## Task instructions
For the string "panel", find every matching line in the records and copy it.

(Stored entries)
---+---

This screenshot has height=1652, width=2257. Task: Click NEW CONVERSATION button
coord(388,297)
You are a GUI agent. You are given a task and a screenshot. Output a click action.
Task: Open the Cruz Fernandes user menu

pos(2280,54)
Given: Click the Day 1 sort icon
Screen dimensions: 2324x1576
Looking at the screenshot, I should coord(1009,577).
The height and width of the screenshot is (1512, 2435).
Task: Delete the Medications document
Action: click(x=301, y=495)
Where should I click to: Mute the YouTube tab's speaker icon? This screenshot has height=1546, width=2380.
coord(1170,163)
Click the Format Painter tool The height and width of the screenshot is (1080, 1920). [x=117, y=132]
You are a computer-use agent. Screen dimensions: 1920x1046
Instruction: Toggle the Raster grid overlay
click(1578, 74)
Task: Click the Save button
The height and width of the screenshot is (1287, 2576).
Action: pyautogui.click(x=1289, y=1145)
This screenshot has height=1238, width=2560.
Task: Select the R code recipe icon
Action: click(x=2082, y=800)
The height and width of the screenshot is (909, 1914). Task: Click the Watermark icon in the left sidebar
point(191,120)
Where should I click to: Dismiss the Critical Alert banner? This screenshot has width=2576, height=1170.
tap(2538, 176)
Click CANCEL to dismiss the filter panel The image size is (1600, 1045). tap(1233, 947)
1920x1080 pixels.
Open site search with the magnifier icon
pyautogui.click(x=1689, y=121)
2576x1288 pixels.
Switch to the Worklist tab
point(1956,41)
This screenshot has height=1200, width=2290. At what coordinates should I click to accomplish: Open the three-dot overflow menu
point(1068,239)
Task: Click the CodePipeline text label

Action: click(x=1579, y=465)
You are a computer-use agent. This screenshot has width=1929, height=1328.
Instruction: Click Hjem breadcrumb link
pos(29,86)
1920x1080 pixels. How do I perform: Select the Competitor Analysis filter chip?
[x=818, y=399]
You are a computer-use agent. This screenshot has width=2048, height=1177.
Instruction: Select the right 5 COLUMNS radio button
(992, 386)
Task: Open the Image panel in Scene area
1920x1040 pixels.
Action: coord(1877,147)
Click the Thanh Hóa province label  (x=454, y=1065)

---+---

## Response
Click CANCEL to dismiss the filter panel The image size is (1600, 1045). tap(1233, 947)
Task: Open the Image panel in Scene area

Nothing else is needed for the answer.